RATIONALE: The jury should be permitted to consider, against the prosecution, the fact that the police failed to give the defendant notice that the breath test sample would not be preserved.

POINTS AND AUTHORITIES: In People v. Alvarado (CA 1986) 181 CA3d Supp 1, 6 [226 CR 329], the court held that when evidence is presented that the notice requirements of the California statute (California Vehicle Code § 23157.5) were violated by the arresting officer, "the defendant would be entitled to a jury instruction, advising the jury of the provisions of [Vehicle Code § 23157.5], and permitting the jury to consider the officer's failure to advise the defendant of his rights as a factor bearing on the credibility of the officer and the accuracy of the breath test administered by the officer or at his direction." (Alvarado, 181 CA3d Supp at 5-6; Rucker & Overland, California Criminal Forms & Instructions (1983) § 44:38A.)

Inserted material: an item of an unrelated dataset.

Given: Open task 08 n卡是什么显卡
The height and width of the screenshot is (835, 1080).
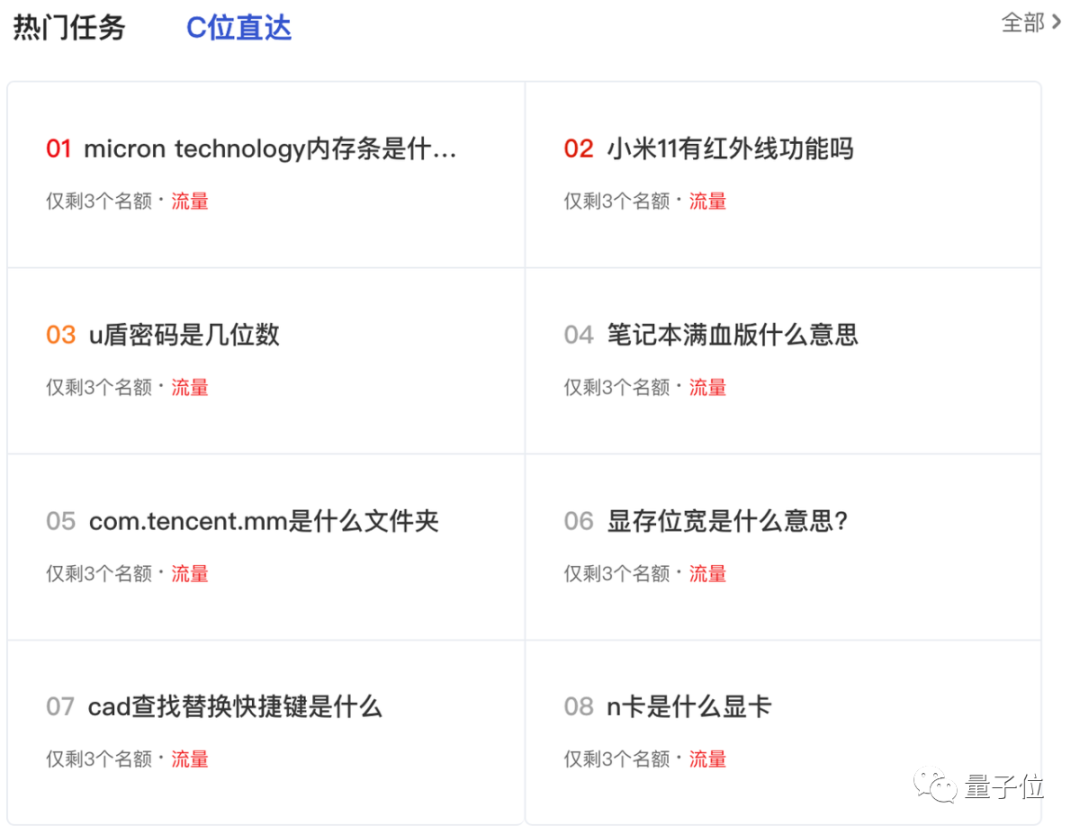Looking at the screenshot, I should [689, 707].
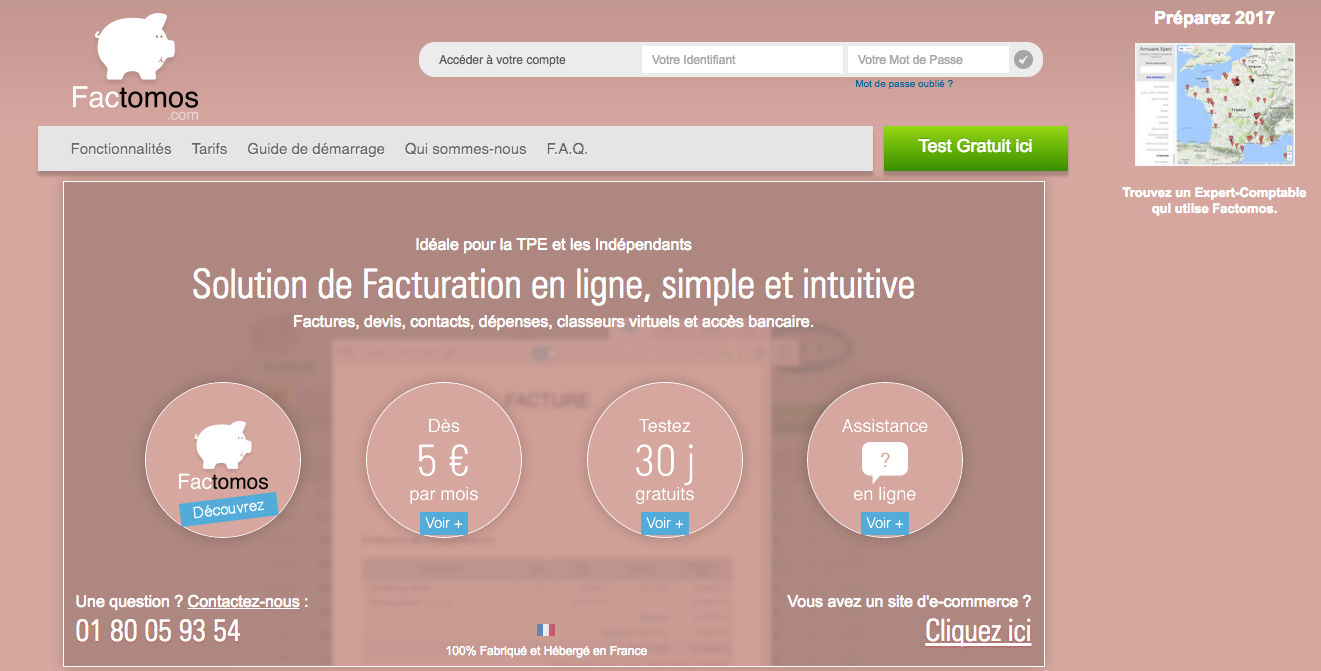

FEDERALIZATION: To federalize this request, click here. [Constitutional Macro 4.1; 6.1].

RESEARCH NOTES:

See generally, FORECITE National™ 305.4.10 [Drunk Driving].

SAMPLE INSTRUCTION:

    The arresting officer is required to advise a person who chooses to submit to a breath test before or after the test, that a breath sample will not be retained and will be unavailable for analysis after the test. The officer must further advise that because no breath sample is retained, there will be an opportunity to provide a blood or urine sample which may be subsequently analyzed.

    The officer's failure to comply with these requirements may be considered by you as a factor bearing on both the credibility of the officer and the accuracy of the breath test.

[Source: FORECITE National™.]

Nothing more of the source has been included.